### Problem details
Skip the images and repeat every entry word for word.

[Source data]
○ ○ ○ ○ ○ ○ ○

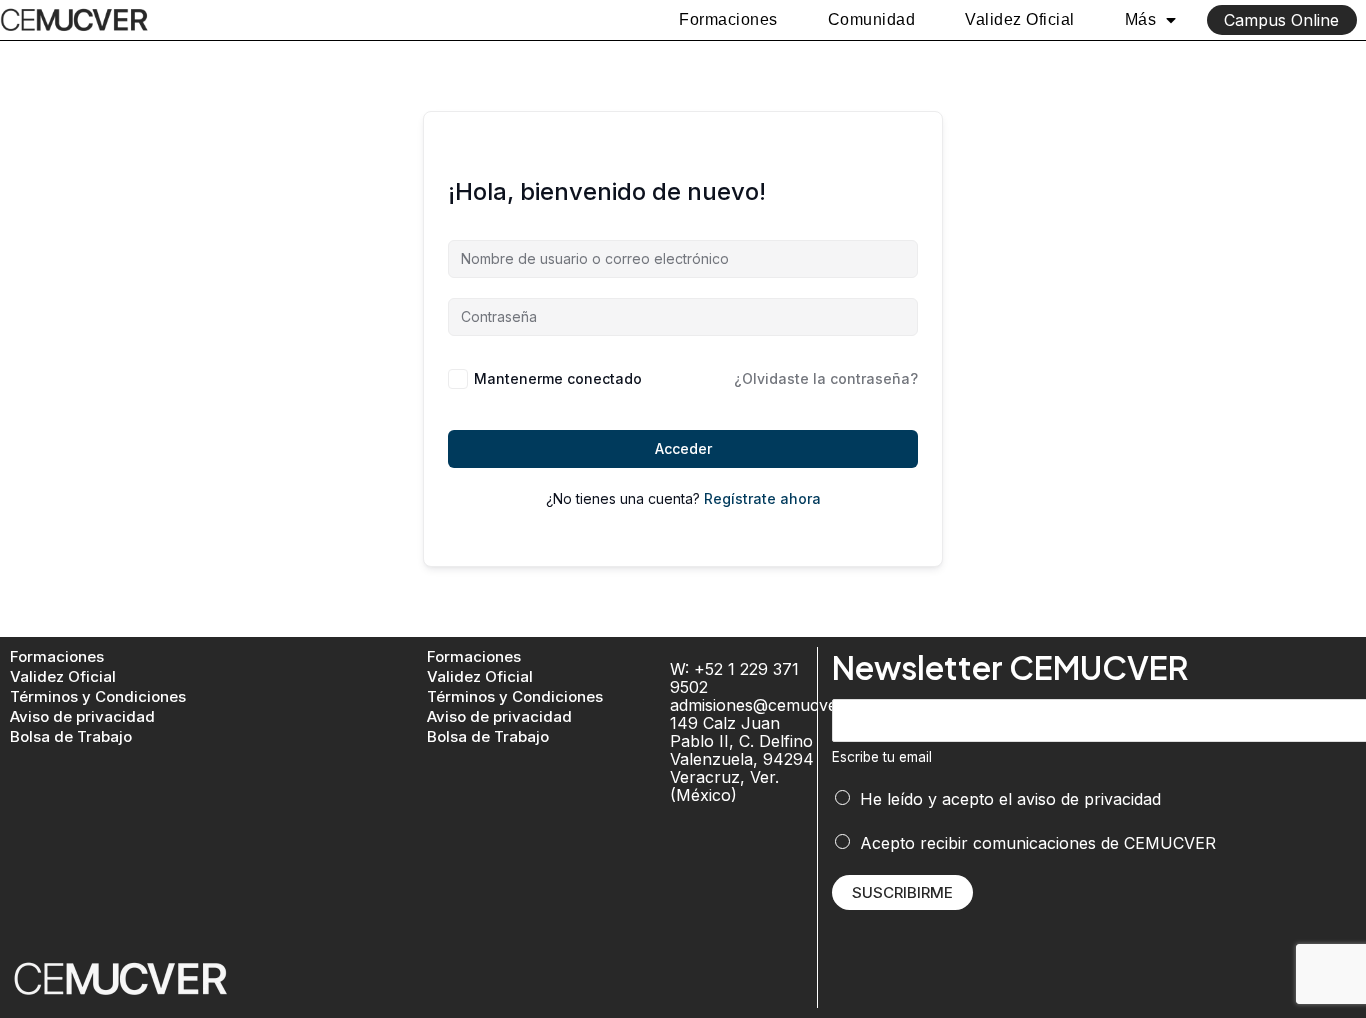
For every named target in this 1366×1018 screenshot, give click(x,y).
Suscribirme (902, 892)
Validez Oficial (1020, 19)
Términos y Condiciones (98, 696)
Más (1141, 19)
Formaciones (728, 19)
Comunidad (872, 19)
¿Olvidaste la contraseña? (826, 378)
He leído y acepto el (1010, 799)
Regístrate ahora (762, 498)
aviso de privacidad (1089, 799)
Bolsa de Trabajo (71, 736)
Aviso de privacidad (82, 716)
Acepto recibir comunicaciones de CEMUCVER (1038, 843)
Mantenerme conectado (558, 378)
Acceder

○ ○ ○ ○ ○ ○ ○

### Answer space
For every named target in this 1366×1018 screenshot, give click(x,y).
Suscribirme (902, 892)
Validez Oficial (1020, 19)
Términos y Condiciones (98, 696)
Más (1141, 19)
Formaciones (728, 19)
Comunidad (872, 19)
¿Olvidaste la contraseña? (826, 378)
He leído y acepto el (1010, 799)
Regístrate ahora (762, 498)
aviso de privacidad (1089, 799)
Bolsa de Trabajo (71, 736)
Aviso de privacidad (82, 716)
Acepto recibir comunicaciones de CEMUCVER (1038, 843)
Mantenerme conectado (558, 378)
Acceder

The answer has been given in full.